Wed Oct 29 03:09:50 PDT 2025

On 28/10/25 15:00, Frederic Weisbecker wrote:
> Le Fri, Oct 10, 2025 at 05:38:33PM +0200, Valentin Schneider a écrit :
>> +	old = atomic_read(&ct->state);
>> +
>> +	/*
>> +	 * The work bit must only be set if the target CPU is not executing
>> +	 * in kernelspace.
>> +	 * CT_RCU_WATCHING is used as a proxy for that - if the bit is set, we
>> +	 * know for sure the CPU is executing in the kernel whether that be in
>> +	 * NMI, IRQ or process context.
>> +	 * Set CT_RCU_WATCHING here and let the cmpxchg do the check for us;
>> +	 * the state could change between the atomic_read() and the cmpxchg().
>> +	 */
>> +	old |= CT_RCU_WATCHING;
>
> Most of the time, the task should be either idle or in userspace. I'm still not
> sure why you start with a bet that the CPU is in the kernel with RCU watching.
>

Right I think I got that the wrong way around when I switched to using
CT_RCU_WATCHING vs CT_STATE_KERNEL. That wants to be

  old &= ~CT_RCU_WATCHING;

i.e. bet the CPU is NOHZ-idle, if it's not the cmpxchg fails and we don't
store the work bit.

>> +	/*
>> +	 * Try setting the work until either
>> +	 * - the target CPU has entered kernelspace
>> +	 * - the work has been set
>> +	 */
>> +	do {
>> +		ret = atomic_try_cmpxchg(&ct->state, &old, old | (work << CT_WORK_START));
>> +	} while (!ret && !(old & CT_RCU_WATCHING));
>
> So this applies blindly to idle as well, right?

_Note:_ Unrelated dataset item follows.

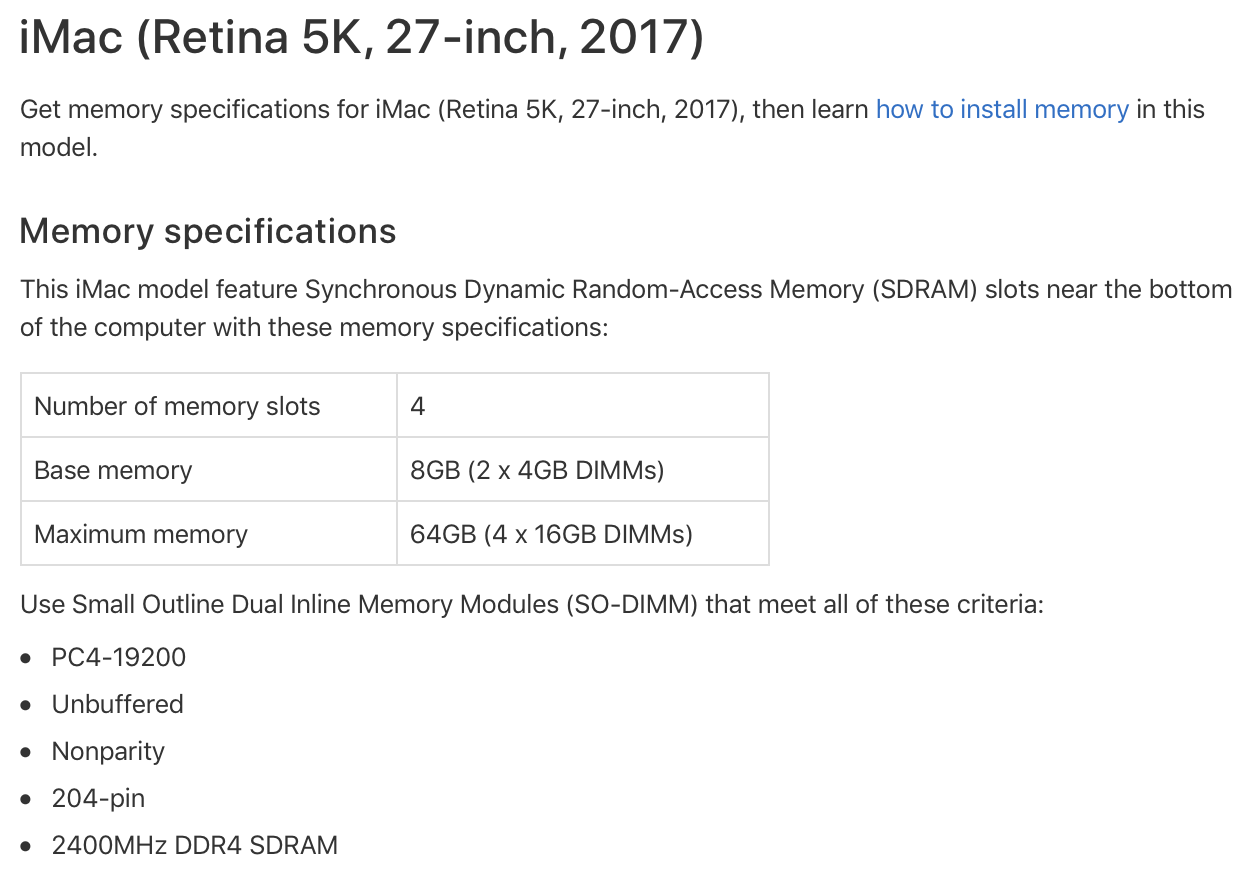
Task: Click the 2400MHz DDR4 SDRAM bullet item
Action: click(x=195, y=845)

It should work but note that
> idle entry code before RCU watches is also fragile.
>

Yeah I remember losing some hair trying to grok the idle entry situation;
we could keep this purely NOHZ_FULL and have the deferral condition be:

  (ct->state & CT_STATE_USER) && !(ct->state & CT_RCU_WATCHING)